• **Task statement**:
Leaving out any pictures, print the entries that follow exactly as they stand.

#### Records provided

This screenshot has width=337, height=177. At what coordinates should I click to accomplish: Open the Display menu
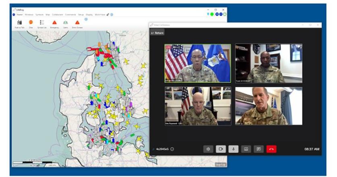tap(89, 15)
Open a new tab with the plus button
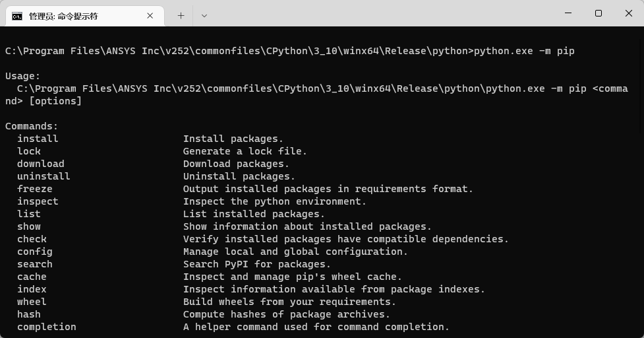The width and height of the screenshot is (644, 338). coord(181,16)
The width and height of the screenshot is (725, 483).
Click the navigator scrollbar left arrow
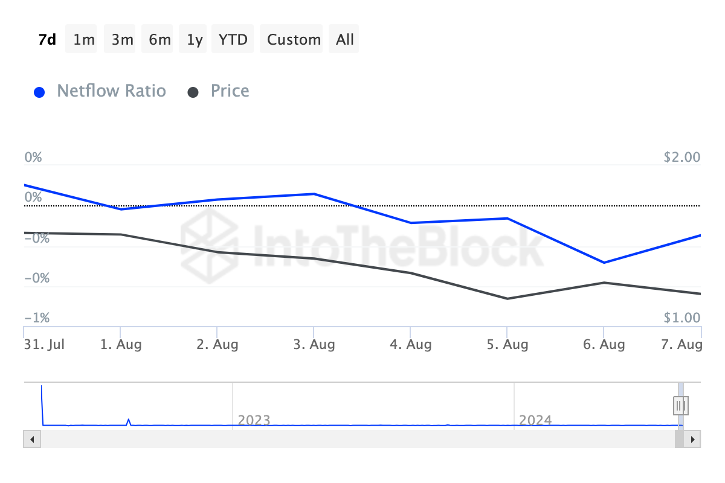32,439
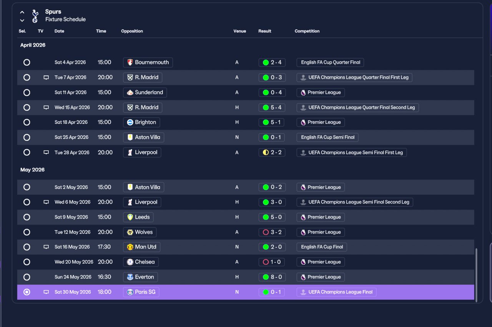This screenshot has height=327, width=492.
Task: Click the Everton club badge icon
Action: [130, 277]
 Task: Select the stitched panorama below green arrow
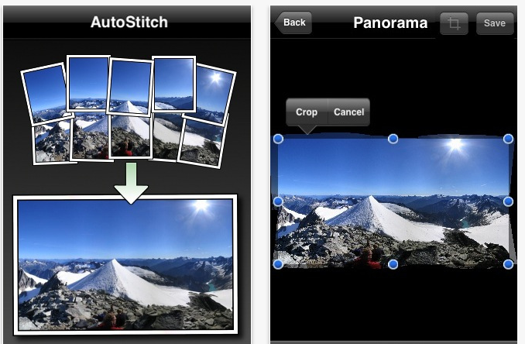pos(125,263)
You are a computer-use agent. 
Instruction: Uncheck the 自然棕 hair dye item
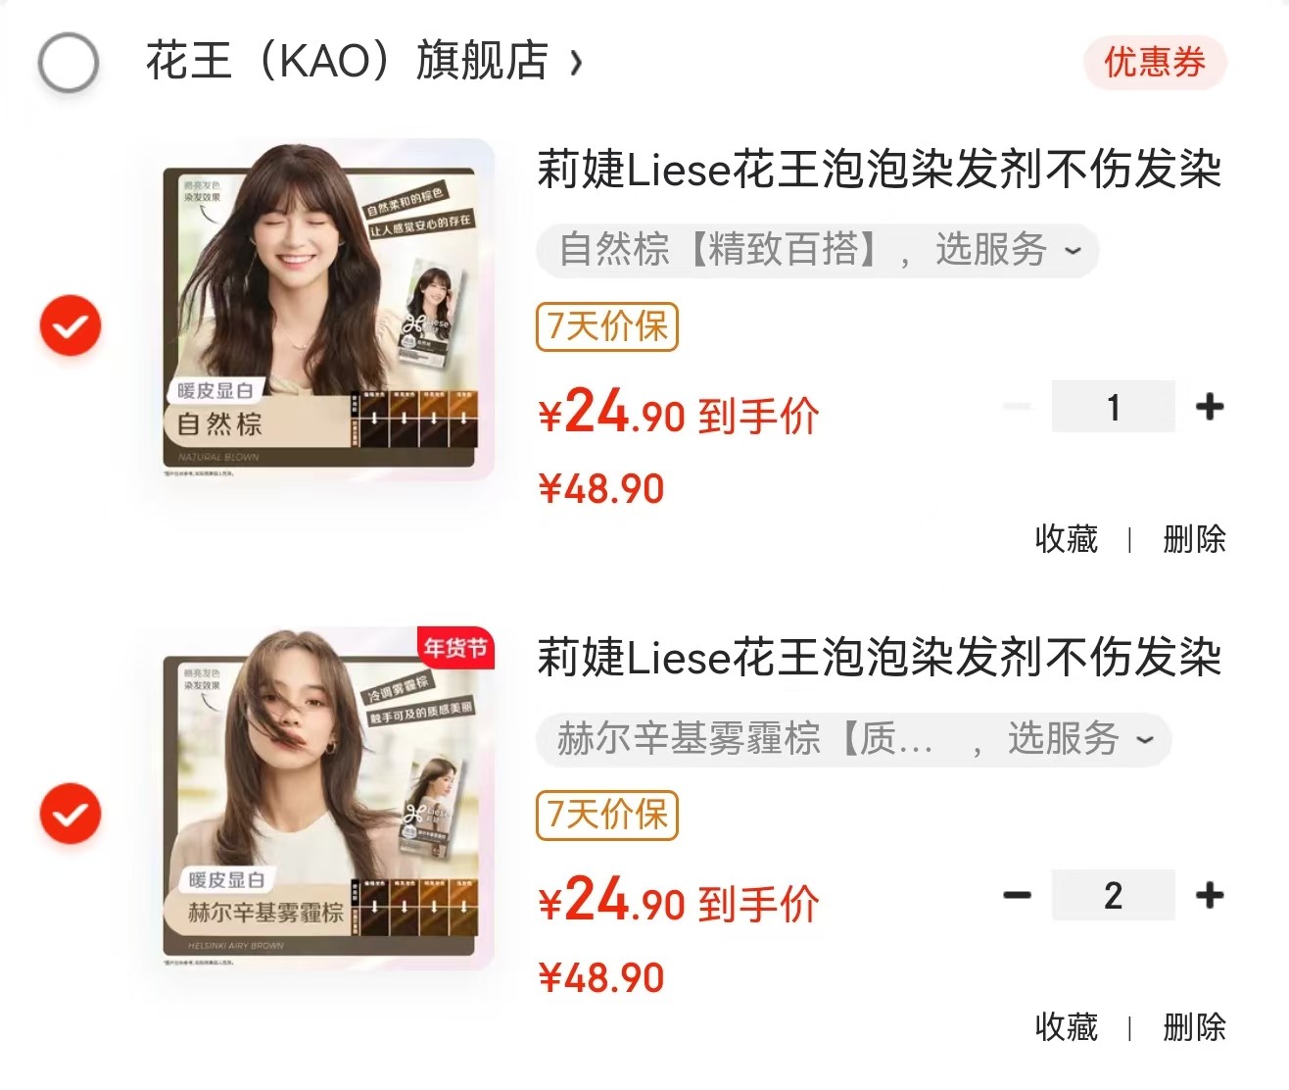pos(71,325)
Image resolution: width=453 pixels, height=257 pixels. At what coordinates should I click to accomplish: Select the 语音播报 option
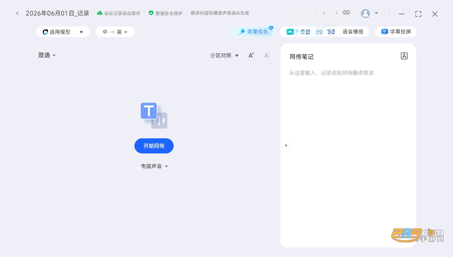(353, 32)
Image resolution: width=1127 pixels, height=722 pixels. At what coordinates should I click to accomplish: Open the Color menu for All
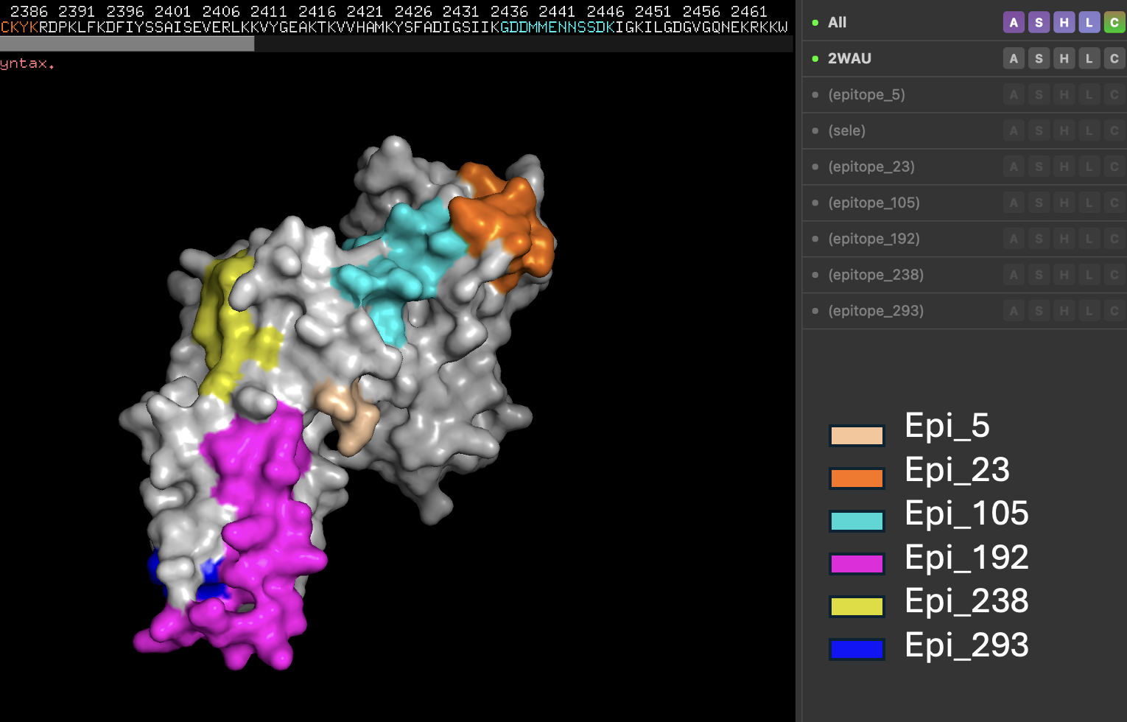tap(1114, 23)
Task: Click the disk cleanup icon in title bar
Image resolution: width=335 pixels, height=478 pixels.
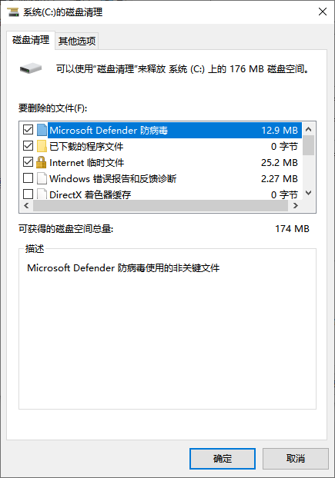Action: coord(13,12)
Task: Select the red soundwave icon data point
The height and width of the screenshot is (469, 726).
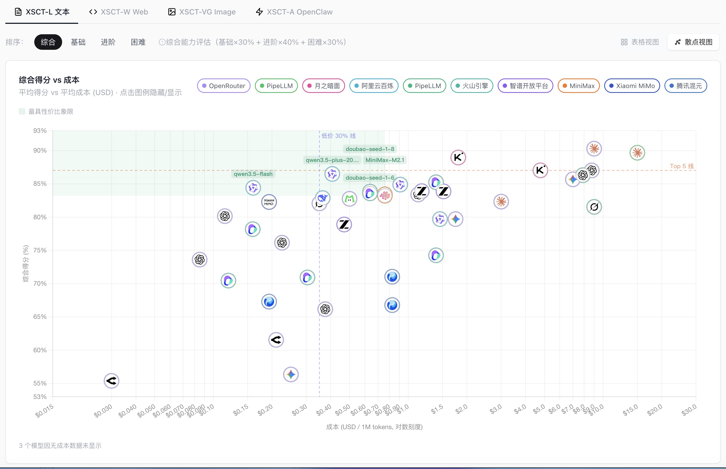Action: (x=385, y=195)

########

• **Written solution**:
This screenshot has width=337, height=177. At what coordinates should I click to accomplish: Open the Display menu
tap(89, 15)
Open a new tab with the plus button
The width and height of the screenshot is (644, 338). coord(181,16)
The width and height of the screenshot is (725, 483).
Click the navigator scrollbar left arrow
32,439
This screenshot has height=327, width=492.
Task: Click the Everton club badge icon
Action: [130, 277]
 Task: Select the stitched panorama below green arrow
pos(125,263)
You are a computer-use agent. 
Instruction: Uncheck the 自然棕 hair dye item
pos(71,325)
Image resolution: width=453 pixels, height=257 pixels. At what coordinates should I click to accomplish: Select the 语音播报 option
(353, 32)
Image resolution: width=1127 pixels, height=722 pixels. At what coordinates should I click to accomplish: Open the Color menu for All
tap(1114, 23)
Task: Click the disk cleanup icon in title bar
Image resolution: width=335 pixels, height=478 pixels.
Action: coord(13,12)
Task: Select the red soundwave icon data point
The height and width of the screenshot is (469, 726).
Action: (x=385, y=195)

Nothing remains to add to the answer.